Time, Travel, and Coincidence: Attending to “Diagnostic Moments” in Rare Disease Life Narratives

Jacquelyne Luce (Mount Holyoke College, USA)

Panel: Biosocialities, patient organizations, and activism in the area of rare diseases

Abstract: Mitochondrial diseases are often designated as rare neurogenetic and/or metabolic disorders. My long-term ethnographic research engages with the development of mitochondrial disease patient groups and the emergence of the “mito patient” and “mitochondrial medicine” in national and transnational settings.
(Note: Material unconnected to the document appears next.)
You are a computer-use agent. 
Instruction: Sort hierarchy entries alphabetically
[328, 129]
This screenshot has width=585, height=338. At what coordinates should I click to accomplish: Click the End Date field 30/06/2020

Including core fieldwork in Germany, my research extends to other settings in the Netherlands, the UK, the US, and Canada, as well as meetings of the International Mito Patients. Rare disease activism is situated within varied cultural and national histories of genetic research, biomedical foci on the “translational” future, competing perceptions of the bodymind, and shifting health and research priorities. Increasing availability of next generation sequencing and medical imaging technologies (e.g. MRI of the heart or brain), as well as political pressure and infrastructural innovations, are shaping both diagnostic and clinical care pathways related to mitochondrial diseases. In this paper, I bring observations from mitochondrial disease patient group meetings and scientific conferences together with interviews I undertook with patients, caregivers, and clinician-scientists to explore a series of “diagnostic moments” which contribute to, and also confront, narrations of “life with mito”. As policy makers are increasingly called upon to recognize rare diseases as research and care priorities, and clinicians work to formalize rare disease diagnostic pathways, I aim to address the often-fragmented temporalities of the diagnostic experience and the ways in which time, travel, and coincidence generate and shape rare disease life narratives.